National Organization for Rare Disorders (NORD)
55 Kenosia Avenue
Danbury, CT 06810
[email protected]
Tel: 203-744-0100; Voice Mail: 800-999-NORD (6673)
Fax: 203-798-2291

ジストニア医学研究財団
1 East Wacker Drive
Suite 2810
Chicago, IL 60601-1905
[email protected]
Tel: 312-755-0198
Fax: 312-803-0138

国立失語症学会
P. O. Box 87
Scarsdale, NY 10583
[email protected]
Tel: 212-267-2814; 800-922-4NAA (4622)
Fax: 212-267-2814; 800-922-4NAA (4622)
Fax: 212-267-2812

米国言語聴覚協会(ASHA)
2200 Research Boulevard
Rockville, MD 20850
[email protected]
Tel: 800-638-8255
Fax: 301-571-0457

Genetic Alliance
4301 Connecticut Avenue, N.W.
Suite 404
Washington, DC 20008-2369
[email protected]
Tel: 202-966-5557; 800-336-GENE (4363)
Fax: 202-966-8553

“Machado-Joseph Disease Fact Sheet” NINDS, Publication date February 2010.
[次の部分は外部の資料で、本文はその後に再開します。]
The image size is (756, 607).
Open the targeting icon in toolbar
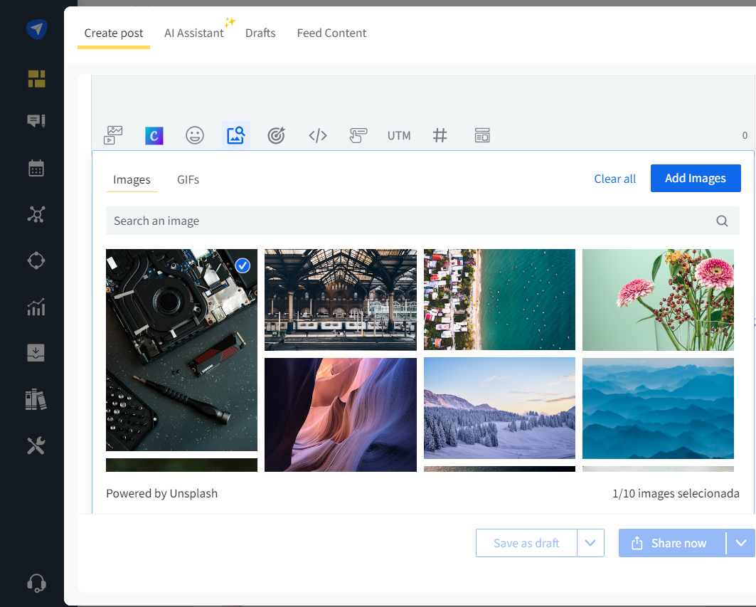pyautogui.click(x=276, y=135)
NH出版番号: NNPNIH Publication No. 10-2716

Back to Machado-Joseph Disease Information Page

See the list of all NINDS Disorders

Publicaciones en Español

Enfermedad de Machado-Joseph

作成者:
Office of Communications and Public Liaison
National Institute of Neurological Disorders and Stroke
National Institutes of Health
Bethesda, MD 20892

NINDS health-related material is provided for information purposes only and necessarily representorsment by the National Institute of Neurological Disorders and Stroke or any other Federal agencies.This is not a official position of the National Institutes of Neurology Studies. 個々の患者の治療やケアに関する助言は、その患者を診察した、あるいはその患者の病歴に詳しい医師との相談を通じて得るべきである。

NINDSが作成したすべての情報はパブリックドメインであり、自由にコピーすることができる。 NINDSまたはNIHへのクレジットは感謝される

コメントを残す

メールアドレスが公開されることはありません。